Study of how people select the food they eat

Research into food choice investigates how people select the food they eat. An interdisciplinary topic, food choice comprises psychological and sociological aspects (including food politics and phenomena such as vegetarianism or religious dietary laws), economic issues (for instance, how food prices or marketing campaigns influence choice) and sensory aspects (such as the study of the organoleptic qualities of food).

Factors that guide food choice include taste preference, sensory attributes, cost, availability, convenience, cognitive restraint, and cultural familiarity. In addition, environmental cues and increased portion sizes play a role in the choice and amount of foods consumed.

Food choice is the subject of research in nutrition, food science, food psychology, anthropology, sociology, and other branches of the natural and social sciences. It is of practical interest to the food industry and especially its marketing endeavors. Social scientists have developed different conceptual frameworks of food choice behavior. Theoretical models of behavior incorporate both individual and environmental factors affecting the formation or modification of behaviors. Social cognitive theory examines the interaction of environmental, personal, and behavioral factors.

==Taste preference==
Researchers have found that consumers cite taste as the primary determinant of food choice.
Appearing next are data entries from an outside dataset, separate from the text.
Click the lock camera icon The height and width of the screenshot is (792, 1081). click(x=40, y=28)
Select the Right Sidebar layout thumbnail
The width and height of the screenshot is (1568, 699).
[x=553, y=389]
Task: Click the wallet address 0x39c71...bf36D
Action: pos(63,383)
Genetic differences in the ability to perceive bitter taste are believed to play a role in the willingness to eat bitter-tasting vegetables and in the preferences for sweet taste and fat content of foods. Approximately 25 percent of the US population are supertasters and 50 percent are tasters. Epidemiological studies suggest that nontasters are more likely to eat a wider variety of foods and to have a higher body mass index (BMI), a measure of weight in kilograms divided by height in meters squared.
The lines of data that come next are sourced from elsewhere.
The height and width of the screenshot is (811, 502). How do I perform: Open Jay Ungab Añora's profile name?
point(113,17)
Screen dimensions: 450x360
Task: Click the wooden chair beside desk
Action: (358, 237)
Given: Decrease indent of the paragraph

==Environmental influences==
Many environmental cues influence food choice and intake, although consumers may not be aware of their effects (see mindless eating). Examples of environmental influences include portion size, serving aids, food variety, and ambient characteristics (discussed below).

===Portion size===
Portion sizes in the United States have increased markedly in the past several decades. For example, from 1977 to 1996, portion sizes increased by 60 percent for salty snacks and 52 percent for soft drinks. Importantly, larger product portion sizes and larger servings in restaurants and kitchens consistently increase food intake. Larger portion sizes may even cause people to eat more of foods that are ostensibly distasteful; in one study individuals ate significantly more stale, two-week-old popcorn when it was served in a large versus a medium-sized container.

===Serving aids===
Over 70 percent of one's total intake is consumed using serving aids such as plates, bowls, glasses, or utensils. Consequently, serving aids can act as visual cues or cognitive shortcuts that inform us of when to stop serving, eating, or drinking.
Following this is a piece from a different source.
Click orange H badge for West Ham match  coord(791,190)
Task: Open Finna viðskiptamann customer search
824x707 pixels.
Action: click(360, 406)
In one study, teenagers poured and consumed 74 percent more juice into short, wide glasses compared to tall, narrow glasses of the same volume. Similarly, veteran bartenders tend to pour 26 percent more liquor into short, wide glasses versus tall, narrow glasses. This may be explained in part by Piaget's vertical-horizontal illusion, in which people tend to focus on and overestimate an object's vertical dimension at the expense of its horizontal dimension, even when the two dimensions are identical in length.

In addition, larger bowls and spoons can also cause people to serve and consume a greater volume of food, although this effect may not also extend to larger plates. It has been suggested that people serve more food into larger dishes due to the Delboeuf illusion, a phenomenon in which two identical circles are perceived to be different in size depending upon the sizes of larger circles surrounding them.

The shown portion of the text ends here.